For purposes of this post, I am including under the heading "life sciences" companies any company either in SIC Code series 283 (Drugs) or in SIC Code series 384 (Surgical, Medical and Dental Instruments and Supplies). Reasonable minds could differ about whether additional categories should also be included within life sciences companies, but the interests of simplicity and consistency with my own prior analyses support this categorical definition.

A review of the 2008 securities lawsuit filings shows that, notwithstanding the primacy of litigation involving financial companies during the year, heightened securities litigation activity involving life sciences companies continued in 2008.

According to my analyses, during 2008, there were 15 new securities lawsuits filed against companies in the 283 SIC Code series, including nine in the 2834 SIC Code category (Pharmaceutical Preparations). There were also eight securities lawsuits filed against companies in the 384 SIC Code category, including five in the 3845 SIC Code category (Electromedical Apparatus).

The fact that there were 23 new securities lawsuits filed against life sciences companies in 2008 is quite remarkable given the predominance of the credit crisis litigation wave.

The total number of life sciences lawsuits is significant in relative terms as well.
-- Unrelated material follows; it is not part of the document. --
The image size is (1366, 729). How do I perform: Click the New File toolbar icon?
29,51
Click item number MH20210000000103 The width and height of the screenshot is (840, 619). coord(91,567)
By way of comparison to the 23 new securities lawsuits filed against life sciences companies in 2008, there were 21 securities lawsuits filed against life sciences companies in 2007. (My detailed analysis of the 2007 life sciences securities lawsuits can be found here.)

The fact that the number of lawsuits filed against life sciences companies actually increased in 2008 is extraordinary in light of the extent of the surging credit crisis litigation wave.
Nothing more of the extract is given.